Walt Mossberg

Free Sharpcast Service Lets You Synchronize Your Photo Albums

As more people acquire multiple computers and high-end cellphones, one of the biggest problems they face is synchronizing important files among all of these devices, and ensuring they have backup copies.

Inside big corporations, these tasks often are handled by internal networks, which store files centrally and back up computers nightly. But consumers have had to resort to time-consuming and imperfect methods. These include emailing files to themselves, manually synchronizing their phones and computers, and manually copying files among their computers.

Over the next year or so, I expect that one of the big trends in personal technology will be the introduction of services and products that make this job easier.

Both Google and Microsoft are reportedly preparing new services that will back up all of a consumer’s data to their servers. Apple already offers a service called .Mac, which, for $99 a year, gives consumers storage space on an Apple server, allows backups to that remote server and synchronizes selected data among multiple Macs. And Microsoft has recently acquired a small service called FolderShare, which I reviewed last year, that can synchronize and back up selected folders on any mix of Windows and Macintosh computers.

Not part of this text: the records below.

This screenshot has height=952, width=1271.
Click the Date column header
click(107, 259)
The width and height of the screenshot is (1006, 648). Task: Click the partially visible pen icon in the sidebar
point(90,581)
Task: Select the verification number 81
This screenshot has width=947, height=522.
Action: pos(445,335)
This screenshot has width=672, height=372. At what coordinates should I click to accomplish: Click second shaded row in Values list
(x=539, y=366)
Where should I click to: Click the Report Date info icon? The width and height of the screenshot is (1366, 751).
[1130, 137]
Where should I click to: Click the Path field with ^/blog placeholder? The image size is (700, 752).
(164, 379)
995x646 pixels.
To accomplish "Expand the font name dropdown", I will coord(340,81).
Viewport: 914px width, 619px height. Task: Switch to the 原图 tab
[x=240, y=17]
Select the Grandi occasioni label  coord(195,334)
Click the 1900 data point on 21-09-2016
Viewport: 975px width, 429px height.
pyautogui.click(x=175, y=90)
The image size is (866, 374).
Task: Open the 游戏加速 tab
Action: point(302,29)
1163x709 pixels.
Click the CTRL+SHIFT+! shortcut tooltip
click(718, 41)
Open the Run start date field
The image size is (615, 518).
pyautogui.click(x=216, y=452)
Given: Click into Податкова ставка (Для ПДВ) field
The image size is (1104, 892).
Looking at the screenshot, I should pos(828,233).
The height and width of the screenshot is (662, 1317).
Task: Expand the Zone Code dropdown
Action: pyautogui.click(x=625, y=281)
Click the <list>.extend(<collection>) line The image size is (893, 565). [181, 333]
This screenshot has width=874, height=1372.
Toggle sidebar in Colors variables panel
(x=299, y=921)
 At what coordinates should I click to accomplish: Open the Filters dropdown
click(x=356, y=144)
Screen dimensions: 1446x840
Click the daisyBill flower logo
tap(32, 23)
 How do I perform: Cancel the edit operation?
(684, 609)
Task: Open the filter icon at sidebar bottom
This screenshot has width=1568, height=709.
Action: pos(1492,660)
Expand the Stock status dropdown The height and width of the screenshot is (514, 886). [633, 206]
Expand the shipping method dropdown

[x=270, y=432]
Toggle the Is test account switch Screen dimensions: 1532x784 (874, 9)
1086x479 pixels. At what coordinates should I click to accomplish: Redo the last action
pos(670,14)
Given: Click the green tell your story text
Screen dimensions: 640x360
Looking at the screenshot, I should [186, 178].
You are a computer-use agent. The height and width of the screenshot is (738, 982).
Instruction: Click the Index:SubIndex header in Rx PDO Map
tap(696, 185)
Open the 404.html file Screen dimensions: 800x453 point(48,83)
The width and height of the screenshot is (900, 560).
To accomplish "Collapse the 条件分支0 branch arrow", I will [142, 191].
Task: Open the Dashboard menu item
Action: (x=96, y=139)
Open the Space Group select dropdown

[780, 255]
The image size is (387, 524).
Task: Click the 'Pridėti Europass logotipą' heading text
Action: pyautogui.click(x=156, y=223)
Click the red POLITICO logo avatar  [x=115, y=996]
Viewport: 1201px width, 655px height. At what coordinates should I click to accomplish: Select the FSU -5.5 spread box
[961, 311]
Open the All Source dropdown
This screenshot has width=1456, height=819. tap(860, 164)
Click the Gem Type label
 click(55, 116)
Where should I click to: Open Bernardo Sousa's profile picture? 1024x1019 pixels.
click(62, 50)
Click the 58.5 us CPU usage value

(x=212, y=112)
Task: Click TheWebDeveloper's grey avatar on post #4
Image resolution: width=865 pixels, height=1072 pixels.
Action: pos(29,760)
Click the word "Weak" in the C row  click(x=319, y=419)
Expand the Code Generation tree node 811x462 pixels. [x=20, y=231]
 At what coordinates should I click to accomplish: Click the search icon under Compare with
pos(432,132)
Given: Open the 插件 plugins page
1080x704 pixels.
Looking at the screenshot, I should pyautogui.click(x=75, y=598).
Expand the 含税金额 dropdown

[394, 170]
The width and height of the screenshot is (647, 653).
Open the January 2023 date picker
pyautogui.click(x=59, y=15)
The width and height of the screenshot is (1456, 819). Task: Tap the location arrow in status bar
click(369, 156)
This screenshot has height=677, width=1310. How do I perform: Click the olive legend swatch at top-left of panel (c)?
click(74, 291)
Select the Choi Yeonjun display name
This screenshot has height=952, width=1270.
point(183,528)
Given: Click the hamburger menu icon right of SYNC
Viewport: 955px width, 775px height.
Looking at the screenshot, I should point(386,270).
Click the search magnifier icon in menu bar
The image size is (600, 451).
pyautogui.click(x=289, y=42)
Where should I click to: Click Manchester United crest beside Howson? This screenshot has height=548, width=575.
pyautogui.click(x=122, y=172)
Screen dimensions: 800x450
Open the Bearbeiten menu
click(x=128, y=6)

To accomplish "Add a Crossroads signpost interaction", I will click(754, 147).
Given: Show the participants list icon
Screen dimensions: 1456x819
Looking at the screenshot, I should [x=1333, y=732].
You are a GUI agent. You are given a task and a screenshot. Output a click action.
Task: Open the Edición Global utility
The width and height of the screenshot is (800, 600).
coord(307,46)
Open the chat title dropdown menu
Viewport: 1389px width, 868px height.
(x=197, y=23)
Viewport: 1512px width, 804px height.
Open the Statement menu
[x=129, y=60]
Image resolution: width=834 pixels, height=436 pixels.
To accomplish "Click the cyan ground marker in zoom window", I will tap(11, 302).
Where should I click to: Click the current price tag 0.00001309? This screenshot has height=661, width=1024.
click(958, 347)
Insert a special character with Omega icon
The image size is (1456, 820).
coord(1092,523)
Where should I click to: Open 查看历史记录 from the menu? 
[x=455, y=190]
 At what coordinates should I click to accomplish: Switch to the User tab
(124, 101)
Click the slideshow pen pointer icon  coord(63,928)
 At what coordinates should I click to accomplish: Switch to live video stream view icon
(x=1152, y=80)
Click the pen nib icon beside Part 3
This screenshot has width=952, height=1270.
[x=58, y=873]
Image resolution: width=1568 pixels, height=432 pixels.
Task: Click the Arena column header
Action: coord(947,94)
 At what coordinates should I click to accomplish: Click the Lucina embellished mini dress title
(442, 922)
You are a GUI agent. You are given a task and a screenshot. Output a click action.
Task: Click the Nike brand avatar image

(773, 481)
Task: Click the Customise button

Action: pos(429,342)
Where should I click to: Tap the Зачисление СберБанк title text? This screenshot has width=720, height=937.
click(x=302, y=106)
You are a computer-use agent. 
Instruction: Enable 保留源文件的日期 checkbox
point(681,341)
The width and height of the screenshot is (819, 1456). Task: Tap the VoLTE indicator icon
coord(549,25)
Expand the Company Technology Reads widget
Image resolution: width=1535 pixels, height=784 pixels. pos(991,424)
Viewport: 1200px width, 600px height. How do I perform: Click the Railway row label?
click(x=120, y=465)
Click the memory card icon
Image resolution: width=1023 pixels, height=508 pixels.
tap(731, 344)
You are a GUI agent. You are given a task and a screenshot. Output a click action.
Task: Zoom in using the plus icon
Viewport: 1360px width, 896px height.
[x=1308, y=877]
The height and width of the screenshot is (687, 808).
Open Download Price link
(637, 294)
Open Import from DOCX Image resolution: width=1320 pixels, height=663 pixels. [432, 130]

Now, a small Silicon Valley start-up called Sharpcast is introducing an impressive, free service that synchronizes data among PCs, phones and a Web site at lightning speeds. I tested Sharpcast for several weeks, and found that it works really well. You can try it out at www.sharpcast.com.

In this first incarnation — a beta, or test, version — Sharpcast works only with photos. But it plans this year to add synchronization of contacts and calendar entries and, eventually, other types of data. If the service can handle these other data types as well as it handles photos, Sharpcast will be a real boon to consumers.

With Sharpcast Photos, any change you make to an album of photos on one of your devices is replicated within seconds on your other devices. If you add a photo to an album on your PC, it shows up within seconds on your phone and on your Sharpcast Web page. If you rotate a photo on the phone, the same photo is rotated within seconds on the PC and Web page. If you delete a photo on the Web page, it’s immediately deleted on the PC and the phone. And if you take a photo with the camera on your Sharpcast-enabled phone, it will show up in seconds on your PC and your Web page.

You can also share your albums with other Sharpcast users, and receive shared albums from them. By synchronizing your photos among multiple devices and a Web site, Sharpcast is also backing them up, so the loss of one device won’t mean the loss of your prized pictures.

Screen Shot
In its first version, Sharpcast works only with photos.

On your PC or phone, Sharpcast works through a software program you download from the company’s Web site. You can also access the service, and your photos, from a personal Web page Sharpcast provides, without using any Sharpcast software.

For now, the Sharpcast Photos software works only on PCs running Windows XP, and on a few high-end phones, like the Palm Treo 700w and the Motorola Q, that run Windows Mobile 5.0 software. The company plans to support more phones soon. It is also working on a Macintosh version. Today, Mac owners can use Sharpcast via the Web page, which isn’t quite as capable or fast as the Windows software, but still works well.

Sharpcast’s phone software is in an even earlier stage than the PC software or the Web site, and lacks all of their capabilities, especially the ability to share albums and view albums shared with you by others. But it works.

I tested Sharpcast using three devices — a Windows PC and a Palm Treo 700w running Sharpcast’s software, and a Macintosh computer logged into my personal page at the Sharpcast Web site.

Using the Windows software on a PC, and the Web site via my Mac, I easily created 10 albums. I added and deleted photos, rotated them, and created and edited captions on all three devices. In every case, Sharpcast faithfully and rapidly replicated my changes on the other devices.

In this first version of Sharpcast, you can’t edit photos or comment on shared photo albums or print pictures. The company says it will be adding some of these features next month and others in the fall. Also, Sharpcast currently compresses your photos before storing them, but future versions will store pictures at full resolution. As it gains more capability, Sharpcast plans to continue offering a free service, but will also add paid tiers of service.

Sharpcast also plans to extend its synchronization technology to other kinds of data besides photos. At The Wall Street Journal’s annual D: All Things Digital conference last month, the company demonstrated a future product that will synchronize contacts.

Sharpcast is a very cool and compelling service that solves a real problem. And it promises to get even better.